Regency Scandals: Touch Me, Tempt Me & Take Me Box Set
Page 37
In her impossible attempt to earn her parents’ approval, she had allowed herself to become little more than a paper image of a woman. And it was that paper image that had drawn Lucas, not the heart that beat within.
Thea defied convention to run her own business, although she did it discreetly. Miss de Brieuse faced being a social outcast to have a relationship with the man she wanted. Even Lady Preston had more courage than Irisa. The young widow lived for her own pleasure, not the approval of the ton.
It was time for Irisa to show the same sense of daring. An idea began to form in her mind, a plan that would rid her of her faithless fiancé and her dull reputation at the same time. She realized that in all likelihood, it would not be merely Lucas who would no longer wish to marry her, but no gentleman in the ton would link himself with a notorious woman.
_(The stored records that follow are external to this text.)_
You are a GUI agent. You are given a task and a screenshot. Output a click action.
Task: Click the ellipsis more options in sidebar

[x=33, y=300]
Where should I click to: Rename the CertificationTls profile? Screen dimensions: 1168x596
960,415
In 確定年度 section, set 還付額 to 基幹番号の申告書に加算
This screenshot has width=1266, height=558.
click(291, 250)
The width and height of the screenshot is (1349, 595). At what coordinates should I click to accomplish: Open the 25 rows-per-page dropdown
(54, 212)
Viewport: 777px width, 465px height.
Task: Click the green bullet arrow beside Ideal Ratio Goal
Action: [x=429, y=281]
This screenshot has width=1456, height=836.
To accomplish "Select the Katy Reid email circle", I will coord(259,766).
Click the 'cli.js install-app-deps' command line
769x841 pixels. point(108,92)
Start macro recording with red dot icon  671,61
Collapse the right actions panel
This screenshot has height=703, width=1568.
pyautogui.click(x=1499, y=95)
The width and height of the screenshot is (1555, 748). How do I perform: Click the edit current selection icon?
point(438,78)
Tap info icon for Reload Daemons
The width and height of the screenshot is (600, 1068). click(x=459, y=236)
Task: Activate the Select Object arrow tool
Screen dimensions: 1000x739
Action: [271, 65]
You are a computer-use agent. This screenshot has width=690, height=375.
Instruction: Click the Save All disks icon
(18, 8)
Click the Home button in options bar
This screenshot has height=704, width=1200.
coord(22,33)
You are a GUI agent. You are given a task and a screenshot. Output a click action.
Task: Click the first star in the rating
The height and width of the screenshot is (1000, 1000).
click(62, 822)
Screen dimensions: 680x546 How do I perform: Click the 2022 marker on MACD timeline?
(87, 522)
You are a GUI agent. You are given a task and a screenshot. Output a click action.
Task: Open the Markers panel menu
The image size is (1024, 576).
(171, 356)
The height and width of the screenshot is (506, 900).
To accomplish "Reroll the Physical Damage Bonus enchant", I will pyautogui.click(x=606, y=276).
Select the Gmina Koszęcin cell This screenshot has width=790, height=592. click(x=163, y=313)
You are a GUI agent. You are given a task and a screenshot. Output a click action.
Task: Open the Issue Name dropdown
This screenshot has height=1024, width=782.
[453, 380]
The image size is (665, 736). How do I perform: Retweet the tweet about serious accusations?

Irisa considered that an additional benefit to her plan. She didn’t want to get married, not ever. She could not imagine loving anyone else like she did Lucas, had absolutely no desire to do so. Nor did she desire to enter into a marriage of convenience. If she could not trust Lucas, a man she admired more than any other, to be faithful, what chance would there be that any other gentleman of her acquaintance would be any better?
She wasn’t completely naïve. She knew mistresses were a way of life for many members of the ton, but she had believed that The Saint was different. More the fool, her.
As she considered her plan, she realized it would probably give Mama and Papa a complete disgust of her. But then that would hardly be different than the current cold disapproval she felt in their presence. Perhaps Drake would agree to her coming to live with him and Thea. Irisa was good with the children and would make herself useful in their household. They would not mind that she was no longer socially pristine.
***
It took nearly another full week for Irisa to put her plan into action. Bedridden with a headcold for the first three days, she had to rely on Pansy to get the information she needed. Although the cold caused her some physical discomfort, it gave her the perfect excuse to avoid her fiancé and the rest of her family.
No longer confined to her bed, she nevertheless refused to attend soirees or entertain callers with the excuse that she was not yet completely well.
Lucas sent flowers every day, the blackguard. As if she wanted his paltry tokens of a lukewarm affection when she knew he was giving something far more important to another woman - himself! Saying that they made her sneeze, she refused to allow the flowers to remain in her room. When he sent her candy, she said she couldn’t abide the thought of sweets right now and gave it to the servants.
Her mother, who had a horror of getting sick, did not even come to Irisa’s room to harangue her about her ill-mannered behavior.
On the fifth day, Irisa put her plan into action. Pansy had discovered that Miss de Brieuse made a trip to the lending library with her maid every Wednesday morning. Irisa planned to be there when the other woman arrived.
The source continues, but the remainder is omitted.